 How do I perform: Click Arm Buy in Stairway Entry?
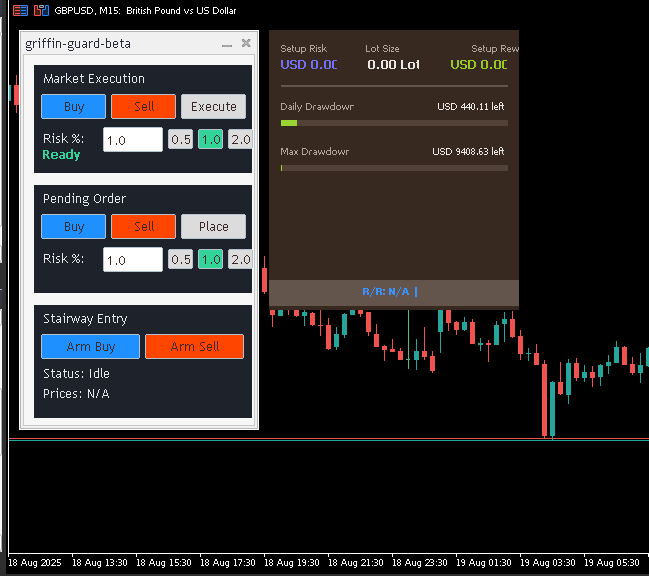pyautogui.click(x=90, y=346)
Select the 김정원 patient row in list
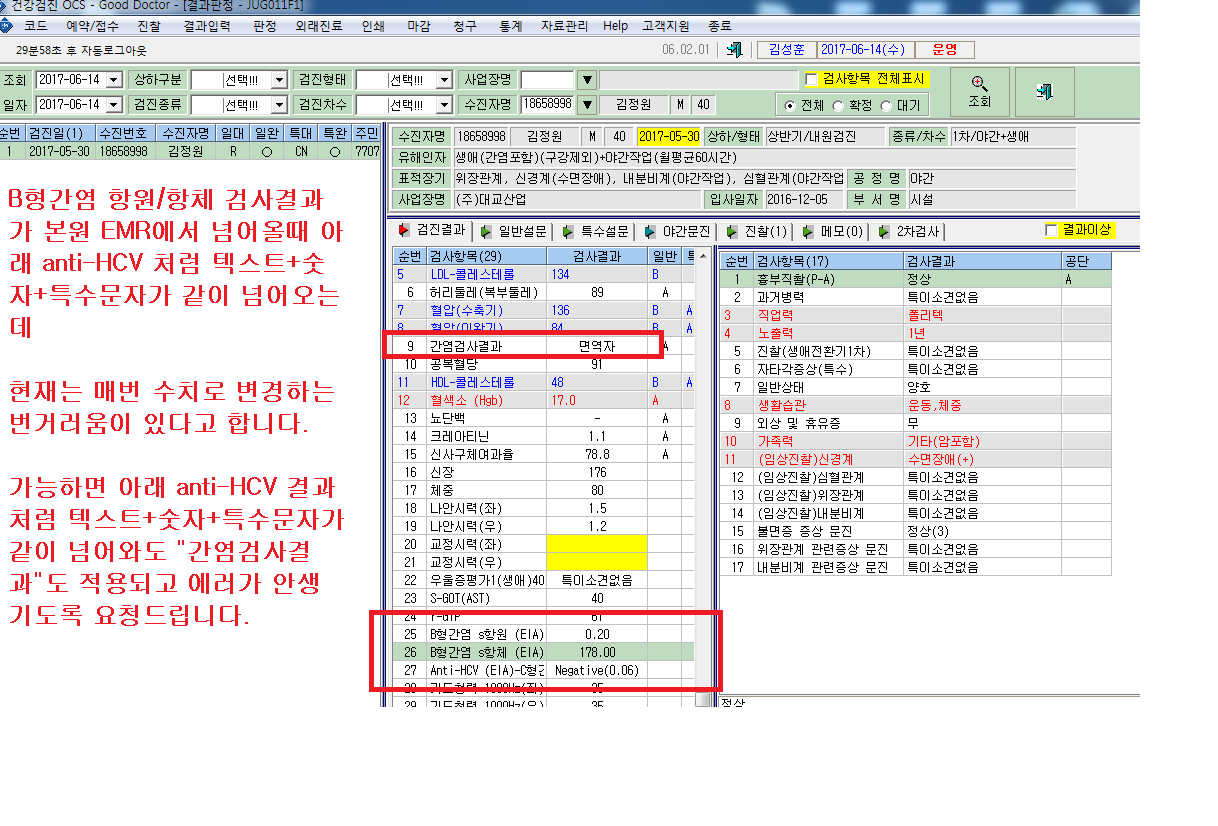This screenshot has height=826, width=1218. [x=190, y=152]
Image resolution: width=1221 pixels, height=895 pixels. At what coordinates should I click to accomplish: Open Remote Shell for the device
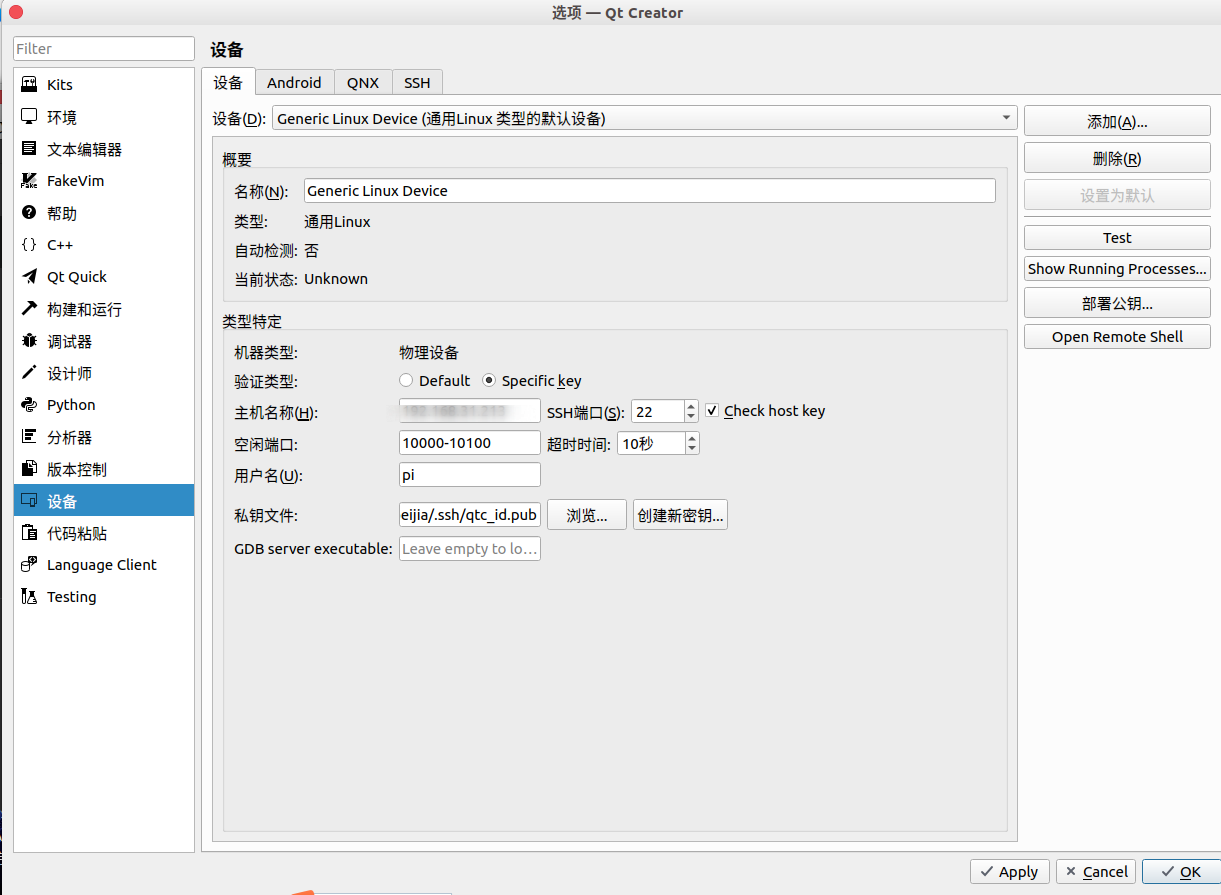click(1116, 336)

*ACTIVITY*
Every line above should be transcribed word for word; leave the pictures out.

*ANSWER AREA*
 How do I perform: Click Arm Buy in Stairway Entry?
pyautogui.click(x=90, y=346)
Select the 김정원 patient row in list
This screenshot has height=826, width=1218. [x=190, y=152]
Image resolution: width=1221 pixels, height=895 pixels. At what coordinates should I click to accomplish: Open Remote Shell for the device
click(1116, 336)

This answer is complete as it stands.